Thyssenkrupp AG Reports Q1 Results and Maintains Full-Year Guidance Despite Challenging Market
German multinational conglomerate thyssenkrupp AG recently announced its first-quarter results for the fiscal year 2023/2024. Despite facing a challenging market, the company remains confident in its full-year guidance. CEO Miguel Lopez and CFO Klaus Keysberg highlighted thyssenkrupp's commitment to simplifying its portfolio, improving performance, and advancing green technologies.
Decrease in Sales and Adjusted EBIT, but Full-Year Guidance Maintained
thyssenkrupp AG reported a decrease in sales and adjusted earnings before interest and taxes (EBIT) for the first quarter. However, despite these challenges, the company maintains its full-year guidance, demonstrating confidence in its ability to navigate the current market conditions.

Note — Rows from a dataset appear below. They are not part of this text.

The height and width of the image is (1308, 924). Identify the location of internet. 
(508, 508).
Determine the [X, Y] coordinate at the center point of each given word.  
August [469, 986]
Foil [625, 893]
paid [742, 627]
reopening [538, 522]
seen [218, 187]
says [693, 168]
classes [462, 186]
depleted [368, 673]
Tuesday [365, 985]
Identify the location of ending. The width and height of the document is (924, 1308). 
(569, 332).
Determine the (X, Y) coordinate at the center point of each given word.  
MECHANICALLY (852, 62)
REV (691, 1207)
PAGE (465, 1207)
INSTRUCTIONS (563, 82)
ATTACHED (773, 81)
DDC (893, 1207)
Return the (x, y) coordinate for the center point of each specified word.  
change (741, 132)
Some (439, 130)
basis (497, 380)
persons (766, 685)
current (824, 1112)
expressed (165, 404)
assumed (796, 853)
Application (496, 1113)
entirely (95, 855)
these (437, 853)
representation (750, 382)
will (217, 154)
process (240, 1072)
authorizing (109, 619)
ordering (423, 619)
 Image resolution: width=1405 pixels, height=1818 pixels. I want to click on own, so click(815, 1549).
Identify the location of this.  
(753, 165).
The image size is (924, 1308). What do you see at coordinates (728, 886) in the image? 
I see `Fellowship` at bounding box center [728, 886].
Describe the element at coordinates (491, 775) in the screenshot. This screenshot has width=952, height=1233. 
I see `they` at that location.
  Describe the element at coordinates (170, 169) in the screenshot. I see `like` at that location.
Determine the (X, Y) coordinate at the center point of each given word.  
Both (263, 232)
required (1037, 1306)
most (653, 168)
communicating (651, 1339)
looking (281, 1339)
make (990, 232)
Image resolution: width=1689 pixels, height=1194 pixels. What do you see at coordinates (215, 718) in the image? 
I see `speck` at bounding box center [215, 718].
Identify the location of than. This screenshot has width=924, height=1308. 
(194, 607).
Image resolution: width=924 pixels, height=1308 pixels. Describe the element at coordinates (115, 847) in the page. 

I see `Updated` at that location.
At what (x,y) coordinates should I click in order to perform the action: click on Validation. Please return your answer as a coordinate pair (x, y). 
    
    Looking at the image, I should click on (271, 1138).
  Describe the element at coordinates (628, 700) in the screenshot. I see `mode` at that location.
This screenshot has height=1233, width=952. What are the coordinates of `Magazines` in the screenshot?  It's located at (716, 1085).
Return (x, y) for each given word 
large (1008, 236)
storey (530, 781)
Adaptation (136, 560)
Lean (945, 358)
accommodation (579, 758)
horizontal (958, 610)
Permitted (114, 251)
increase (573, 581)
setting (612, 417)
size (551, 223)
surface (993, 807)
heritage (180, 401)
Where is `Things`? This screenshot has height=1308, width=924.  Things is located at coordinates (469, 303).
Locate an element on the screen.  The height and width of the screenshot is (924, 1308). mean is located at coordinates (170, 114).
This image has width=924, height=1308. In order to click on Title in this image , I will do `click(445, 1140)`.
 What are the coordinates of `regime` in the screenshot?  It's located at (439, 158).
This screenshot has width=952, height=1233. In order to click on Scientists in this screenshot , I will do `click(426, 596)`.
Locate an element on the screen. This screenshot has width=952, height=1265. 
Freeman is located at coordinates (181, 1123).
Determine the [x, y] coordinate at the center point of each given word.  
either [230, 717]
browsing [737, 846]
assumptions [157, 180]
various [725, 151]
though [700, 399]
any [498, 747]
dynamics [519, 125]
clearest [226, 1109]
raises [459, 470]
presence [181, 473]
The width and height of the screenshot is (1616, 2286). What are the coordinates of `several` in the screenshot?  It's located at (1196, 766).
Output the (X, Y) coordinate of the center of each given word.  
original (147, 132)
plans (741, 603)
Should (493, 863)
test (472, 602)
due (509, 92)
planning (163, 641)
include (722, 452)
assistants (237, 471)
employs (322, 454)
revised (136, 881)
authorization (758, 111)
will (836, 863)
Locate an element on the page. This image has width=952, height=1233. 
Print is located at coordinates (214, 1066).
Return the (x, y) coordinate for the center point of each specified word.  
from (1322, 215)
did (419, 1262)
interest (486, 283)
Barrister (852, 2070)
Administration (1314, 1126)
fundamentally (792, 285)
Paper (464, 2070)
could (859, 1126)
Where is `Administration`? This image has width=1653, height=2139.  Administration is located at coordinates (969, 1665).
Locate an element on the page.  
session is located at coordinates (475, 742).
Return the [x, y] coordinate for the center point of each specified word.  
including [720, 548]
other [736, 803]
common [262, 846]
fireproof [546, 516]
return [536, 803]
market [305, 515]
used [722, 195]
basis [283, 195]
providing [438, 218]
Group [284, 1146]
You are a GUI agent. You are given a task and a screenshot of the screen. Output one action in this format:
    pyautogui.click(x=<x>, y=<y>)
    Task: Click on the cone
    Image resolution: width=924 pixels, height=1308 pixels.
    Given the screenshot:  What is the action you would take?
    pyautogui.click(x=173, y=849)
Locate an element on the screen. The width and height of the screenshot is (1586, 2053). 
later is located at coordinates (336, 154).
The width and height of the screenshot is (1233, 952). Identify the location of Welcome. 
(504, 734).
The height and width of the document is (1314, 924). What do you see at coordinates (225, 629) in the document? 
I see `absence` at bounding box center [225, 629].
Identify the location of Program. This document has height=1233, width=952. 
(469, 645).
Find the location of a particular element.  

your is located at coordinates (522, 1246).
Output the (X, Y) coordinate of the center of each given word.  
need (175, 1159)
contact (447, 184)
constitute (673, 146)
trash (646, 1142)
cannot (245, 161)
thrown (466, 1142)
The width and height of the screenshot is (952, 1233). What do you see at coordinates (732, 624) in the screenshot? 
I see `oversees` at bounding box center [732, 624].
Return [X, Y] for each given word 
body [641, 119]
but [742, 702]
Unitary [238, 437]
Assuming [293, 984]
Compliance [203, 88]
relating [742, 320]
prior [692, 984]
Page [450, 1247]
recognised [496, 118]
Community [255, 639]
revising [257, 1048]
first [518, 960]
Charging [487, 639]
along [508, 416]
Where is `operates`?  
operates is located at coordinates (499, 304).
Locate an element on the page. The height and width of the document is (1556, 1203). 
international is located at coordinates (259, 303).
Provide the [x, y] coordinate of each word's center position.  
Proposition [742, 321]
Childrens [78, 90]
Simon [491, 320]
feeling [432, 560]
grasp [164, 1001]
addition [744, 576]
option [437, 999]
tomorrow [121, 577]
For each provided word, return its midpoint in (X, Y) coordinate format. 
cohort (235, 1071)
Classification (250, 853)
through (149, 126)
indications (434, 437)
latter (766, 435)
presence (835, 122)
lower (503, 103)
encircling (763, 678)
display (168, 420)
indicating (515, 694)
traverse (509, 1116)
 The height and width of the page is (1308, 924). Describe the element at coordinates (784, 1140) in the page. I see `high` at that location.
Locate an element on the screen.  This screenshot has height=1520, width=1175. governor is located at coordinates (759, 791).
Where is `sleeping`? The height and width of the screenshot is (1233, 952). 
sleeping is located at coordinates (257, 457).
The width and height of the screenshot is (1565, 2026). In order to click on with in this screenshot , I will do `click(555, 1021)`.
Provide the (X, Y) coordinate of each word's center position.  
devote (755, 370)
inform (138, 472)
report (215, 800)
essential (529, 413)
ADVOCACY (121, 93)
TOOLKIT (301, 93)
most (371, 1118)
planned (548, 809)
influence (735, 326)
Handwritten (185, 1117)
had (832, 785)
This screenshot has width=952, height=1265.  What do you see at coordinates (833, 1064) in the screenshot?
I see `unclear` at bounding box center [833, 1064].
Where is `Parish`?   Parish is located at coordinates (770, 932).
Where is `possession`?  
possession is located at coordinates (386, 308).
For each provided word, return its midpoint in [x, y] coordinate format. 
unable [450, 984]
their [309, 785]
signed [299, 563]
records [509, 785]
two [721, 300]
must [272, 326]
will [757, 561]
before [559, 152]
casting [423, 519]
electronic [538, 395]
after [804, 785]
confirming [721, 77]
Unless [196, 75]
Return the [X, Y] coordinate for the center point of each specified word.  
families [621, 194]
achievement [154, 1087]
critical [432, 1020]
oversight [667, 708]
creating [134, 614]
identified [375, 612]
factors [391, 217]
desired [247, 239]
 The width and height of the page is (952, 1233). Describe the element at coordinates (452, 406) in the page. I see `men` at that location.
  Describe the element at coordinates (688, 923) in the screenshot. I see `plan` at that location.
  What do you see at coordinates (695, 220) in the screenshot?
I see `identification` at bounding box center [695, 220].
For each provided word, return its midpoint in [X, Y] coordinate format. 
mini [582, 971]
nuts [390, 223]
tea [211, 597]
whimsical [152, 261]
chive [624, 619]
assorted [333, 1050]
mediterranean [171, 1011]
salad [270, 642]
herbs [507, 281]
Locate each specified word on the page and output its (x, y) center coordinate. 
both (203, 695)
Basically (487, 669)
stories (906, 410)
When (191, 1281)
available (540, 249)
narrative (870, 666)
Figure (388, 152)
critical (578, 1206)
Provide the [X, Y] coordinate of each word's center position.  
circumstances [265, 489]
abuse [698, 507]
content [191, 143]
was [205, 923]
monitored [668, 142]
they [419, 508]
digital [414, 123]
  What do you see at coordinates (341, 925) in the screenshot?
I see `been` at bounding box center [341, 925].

Focus on Green Technologies Evidenced by Sale of Thyssenkrupp Industries India
In line with its commitment to green technologies, thyssenkrupp recently announced the sale of Thyssenkrupp Industries India. This move further underscores the company's dedication to sustainability and environmentally-friendly practices.
APEX Performance Program to Drive High-Margin Sales Growth
thyssenkrupp's APEX performance program is expected to generate high-margin sales growth. Despite a decrease in adjusted EBIT in the Decarbon Technologies and Steel Europe segments due to market challenges, the company remains optimistic about its ability to achieve its midterm targets.
Strong Order Backlog and Focus on Free Cash Flow
thyssenkrupp AG currently boasts a robust order backlog of €12.7 billion. Additionally, the company aims to achieve free cash flow in the low three-digit million euro range before mergers and acquisitions (M&A). These factors further contribute to the company's confidence in meeting its midterm targets until the fiscal year 2024/2025.
Company Outlook and Challenges
While thyssenkrupp AG expects sales to remain at the prior year's level due to ongoing challenging market conditions, the company maintains its full-year guidance. thyssenkrupp anticipates an improvement in earnings before interest and taxes (EBIT) throughout the year. However, challenges such as decreased adjusted EBIT in the Decarbon Technologies segment and weak market demand in Europe for the Materials segment persist. The company mitigates these challenges through efficiency measures and favorable freight costs.
Repayment of Debt and Share Buybacks
CFO Klaus Keysberg assures stakeholders that thyssenkrupp AG has no liquidity issues and can repay the €1.5 billion debt due in February. CEO Miguel Lopez prioritizes meeting full-year guidance and improving EBIT and free cash flow over share buybacks. While share buybacks are being considered, the company places emphasis on performance improvement and addressing portfolio issues first.
Confidence in Ongoing Negotiations and New Business Plan
CEO Miguel Lopez expresses confidence in the ongoing negotiations concerning Marine Systems. Additionally, thyssenkrupp's team is developing a new business plan for Steel Europe, further highlighting the company's commitment to growth and improvement in its various segments.
Analyst comment
Positive news. Despite a challenging market, Thyssenkrupp maintains its full-year guidance, focuses on portfolio simplification and green technologies. Sales and adjusted EBIT decrease, but midterm targets are confirmed. Key highlights include a strong order backlog and dividend payment. Market is expected to improve with stable earnings in Marine Systems and potential high-margin sales growth from the APEX performance program. Despite challenges, the company remains confident in its ability to repay debt and improve EBIT and free cash flow. Share buybacks are considered but not prioritized.